Critiques // Critique . « Gould Menuhin » au Théâtre de l’Atelier.

Critique . « Gould Menuhin » au Théâtre de l’Atelier.

Fév 25, 2013 | Aucun commentaire sur Critique . « Gould Menuhin » au Théâtre de l’Atelier.

ƒ Critique Jean-Christophe Carius

Gould/C.Berling/Théâtre liberté

© DR

Paradoxe sur le musicien

Le parcours des hommes et femmes de génie instruisent toujours sur les modalités de leurs époques. Enfants prodiges devenus musiciens virtuoses, Glenn Gould et Yehudi Menuhin furent deux phénomènes simultanés de la nature et de la culture humaine.
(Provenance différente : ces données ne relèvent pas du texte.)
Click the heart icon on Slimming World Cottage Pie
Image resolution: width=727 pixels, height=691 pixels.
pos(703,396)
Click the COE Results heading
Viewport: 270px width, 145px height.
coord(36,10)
Pianiste fascinant, Glenn Gould a laissé une figure de créateur marquée par les excentricités que lui inspirait sa démarche de “puritain” intellectuel et artistique. Féru de technologies audiovisuelles, il incarna radicalement les principes de “l’œuvre d’art à l’époque de sa reproduction technique” en cessant les concerts en public pour ne produire que des créations discographiques. Violoniste exceptionnel, Yehudin Menuhin fut engagé toute sa vie en faveur des droits de l’homme. Il consacra toutes ses forces musicales à soutenir les soldats des troupes alliées pendant la deuxième guerre mondiale, joua à la libération des camps et œuvra pour la réconciliation. Pédagogue à l’esprit humaniste, fondateur d’écoles, de festivals et de prix, il fut également à l’origine de la propagation du yoga dans le monde occidental en facilitant la venue en Europe de B. K. S. Iyengar.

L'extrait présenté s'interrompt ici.